■ Your instructions
Please restate each entry exactly, without skipping any.
....
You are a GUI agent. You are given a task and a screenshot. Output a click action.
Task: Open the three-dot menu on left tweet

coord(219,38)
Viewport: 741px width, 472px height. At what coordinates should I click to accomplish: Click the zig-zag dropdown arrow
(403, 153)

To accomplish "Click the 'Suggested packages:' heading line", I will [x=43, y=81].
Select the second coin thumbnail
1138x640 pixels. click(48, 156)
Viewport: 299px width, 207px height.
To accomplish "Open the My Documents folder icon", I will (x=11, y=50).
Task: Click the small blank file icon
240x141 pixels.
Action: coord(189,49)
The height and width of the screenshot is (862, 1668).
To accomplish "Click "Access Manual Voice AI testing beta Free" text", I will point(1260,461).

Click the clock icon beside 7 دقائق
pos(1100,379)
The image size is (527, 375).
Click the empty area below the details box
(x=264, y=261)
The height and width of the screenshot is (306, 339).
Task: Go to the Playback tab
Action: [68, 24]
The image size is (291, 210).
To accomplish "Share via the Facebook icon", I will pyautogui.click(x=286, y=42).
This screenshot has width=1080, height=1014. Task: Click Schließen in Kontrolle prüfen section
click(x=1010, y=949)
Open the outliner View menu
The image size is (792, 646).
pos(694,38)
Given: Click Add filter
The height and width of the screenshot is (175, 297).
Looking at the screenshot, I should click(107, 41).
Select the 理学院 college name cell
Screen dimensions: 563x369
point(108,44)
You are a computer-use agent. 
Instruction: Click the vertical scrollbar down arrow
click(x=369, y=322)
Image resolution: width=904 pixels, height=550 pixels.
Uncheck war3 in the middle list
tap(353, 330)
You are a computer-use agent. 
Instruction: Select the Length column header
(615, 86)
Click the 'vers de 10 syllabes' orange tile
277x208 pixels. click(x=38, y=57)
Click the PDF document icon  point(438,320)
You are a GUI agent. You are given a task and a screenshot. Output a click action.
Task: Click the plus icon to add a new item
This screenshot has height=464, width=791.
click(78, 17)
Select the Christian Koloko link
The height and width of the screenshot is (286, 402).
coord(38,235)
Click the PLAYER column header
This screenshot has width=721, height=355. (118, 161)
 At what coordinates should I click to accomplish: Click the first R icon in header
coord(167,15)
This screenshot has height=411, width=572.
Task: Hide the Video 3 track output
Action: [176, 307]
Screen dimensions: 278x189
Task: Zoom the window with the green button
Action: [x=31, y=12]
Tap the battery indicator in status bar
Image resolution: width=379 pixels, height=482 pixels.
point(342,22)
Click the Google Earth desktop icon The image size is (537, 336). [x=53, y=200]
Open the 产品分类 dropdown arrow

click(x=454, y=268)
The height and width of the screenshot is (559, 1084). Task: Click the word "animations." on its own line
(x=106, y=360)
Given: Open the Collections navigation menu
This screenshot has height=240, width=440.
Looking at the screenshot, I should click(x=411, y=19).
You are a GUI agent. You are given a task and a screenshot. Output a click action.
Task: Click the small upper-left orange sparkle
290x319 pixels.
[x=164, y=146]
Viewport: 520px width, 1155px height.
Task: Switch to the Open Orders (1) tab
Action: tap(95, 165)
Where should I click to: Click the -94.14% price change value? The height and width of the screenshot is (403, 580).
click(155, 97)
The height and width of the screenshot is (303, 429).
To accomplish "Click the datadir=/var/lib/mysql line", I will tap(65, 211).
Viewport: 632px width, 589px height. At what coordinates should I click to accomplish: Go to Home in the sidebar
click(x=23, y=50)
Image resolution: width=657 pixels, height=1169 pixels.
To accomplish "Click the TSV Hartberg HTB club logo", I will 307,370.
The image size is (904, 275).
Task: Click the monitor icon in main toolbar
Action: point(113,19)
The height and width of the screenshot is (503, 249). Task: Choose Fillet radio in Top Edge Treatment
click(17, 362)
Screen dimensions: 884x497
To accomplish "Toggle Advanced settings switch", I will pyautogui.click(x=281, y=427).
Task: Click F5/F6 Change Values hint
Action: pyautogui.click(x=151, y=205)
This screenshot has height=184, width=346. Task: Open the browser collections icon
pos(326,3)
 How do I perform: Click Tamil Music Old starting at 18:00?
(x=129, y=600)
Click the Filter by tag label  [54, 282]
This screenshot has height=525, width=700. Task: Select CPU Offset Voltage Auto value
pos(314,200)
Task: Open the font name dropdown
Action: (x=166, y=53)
....
■ Output below
You are a GUI agent. You are given a task and a screenshot. Output a click action.
Task: Open the three-dot menu on left tweet

coord(219,38)
Viewport: 741px width, 472px height. At what coordinates should I click to accomplish: Click the zig-zag dropdown arrow
(403, 153)

To accomplish "Click the 'Suggested packages:' heading line", I will [x=43, y=81].
Select the second coin thumbnail
1138x640 pixels. click(48, 156)
Viewport: 299px width, 207px height.
To accomplish "Open the My Documents folder icon", I will (x=11, y=50).
Task: Click the small blank file icon
240x141 pixels.
Action: coord(189,49)
The height and width of the screenshot is (862, 1668).
To accomplish "Click "Access Manual Voice AI testing beta Free" text", I will point(1260,461).

Click the clock icon beside 7 دقائق
pos(1100,379)
The image size is (527, 375).
Click the empty area below the details box
(x=264, y=261)
The height and width of the screenshot is (306, 339).
Task: Go to the Playback tab
Action: [68, 24]
The image size is (291, 210).
To accomplish "Share via the Facebook icon", I will pyautogui.click(x=286, y=42).
This screenshot has width=1080, height=1014. Task: Click Schließen in Kontrolle prüfen section
click(x=1010, y=949)
Open the outliner View menu
The image size is (792, 646).
pos(694,38)
Given: Click Add filter
The height and width of the screenshot is (175, 297).
Looking at the screenshot, I should click(107, 41).
Select the 理学院 college name cell
Screen dimensions: 563x369
point(108,44)
You are a computer-use agent. 
Instruction: Click the vertical scrollbar down arrow
click(x=369, y=322)
Image resolution: width=904 pixels, height=550 pixels.
Uncheck war3 in the middle list
tap(353, 330)
You are a computer-use agent. 
Instruction: Select the Length column header
(615, 86)
Click the 'vers de 10 syllabes' orange tile
277x208 pixels. click(x=38, y=57)
Click the PDF document icon  point(438,320)
You are a GUI agent. You are given a task and a screenshot. Output a click action.
Task: Click the plus icon to add a new item
This screenshot has height=464, width=791.
click(78, 17)
Select the Christian Koloko link
The height and width of the screenshot is (286, 402).
coord(38,235)
Click the PLAYER column header
This screenshot has width=721, height=355. (118, 161)
 At what coordinates should I click to accomplish: Click the first R icon in header
coord(167,15)
This screenshot has height=411, width=572.
Task: Hide the Video 3 track output
Action: [176, 307]
Screen dimensions: 278x189
Task: Zoom the window with the green button
Action: [x=31, y=12]
Tap the battery indicator in status bar
Image resolution: width=379 pixels, height=482 pixels.
point(342,22)
Click the Google Earth desktop icon The image size is (537, 336). [x=53, y=200]
Open the 产品分类 dropdown arrow

click(x=454, y=268)
The height and width of the screenshot is (559, 1084). Task: Click the word "animations." on its own line
(x=106, y=360)
Given: Open the Collections navigation menu
This screenshot has height=240, width=440.
Looking at the screenshot, I should click(x=411, y=19).
You are a GUI agent. You are given a task and a screenshot. Output a click action.
Task: Click the small upper-left orange sparkle
290x319 pixels.
[x=164, y=146]
Viewport: 520px width, 1155px height.
Task: Switch to the Open Orders (1) tab
Action: tap(95, 165)
Where should I click to: Click the -94.14% price change value? The height and width of the screenshot is (403, 580).
click(155, 97)
The height and width of the screenshot is (303, 429).
To accomplish "Click the datadir=/var/lib/mysql line", I will tap(65, 211).
Viewport: 632px width, 589px height. At what coordinates should I click to accomplish: Go to Home in the sidebar
click(x=23, y=50)
Image resolution: width=657 pixels, height=1169 pixels.
To accomplish "Click the TSV Hartberg HTB club logo", I will 307,370.
The image size is (904, 275).
Task: Click the monitor icon in main toolbar
Action: point(113,19)
The height and width of the screenshot is (503, 249). Task: Choose Fillet radio in Top Edge Treatment
click(17, 362)
Screen dimensions: 884x497
To accomplish "Toggle Advanced settings switch", I will pyautogui.click(x=281, y=427).
Task: Click F5/F6 Change Values hint
Action: pyautogui.click(x=151, y=205)
This screenshot has height=184, width=346. Task: Open the browser collections icon
pos(326,3)
 How do I perform: Click Tamil Music Old starting at 18:00?
(x=129, y=600)
Click the Filter by tag label  [54, 282]
This screenshot has height=525, width=700. Task: Select CPU Offset Voltage Auto value
pos(314,200)
Task: Open the font name dropdown
Action: (x=166, y=53)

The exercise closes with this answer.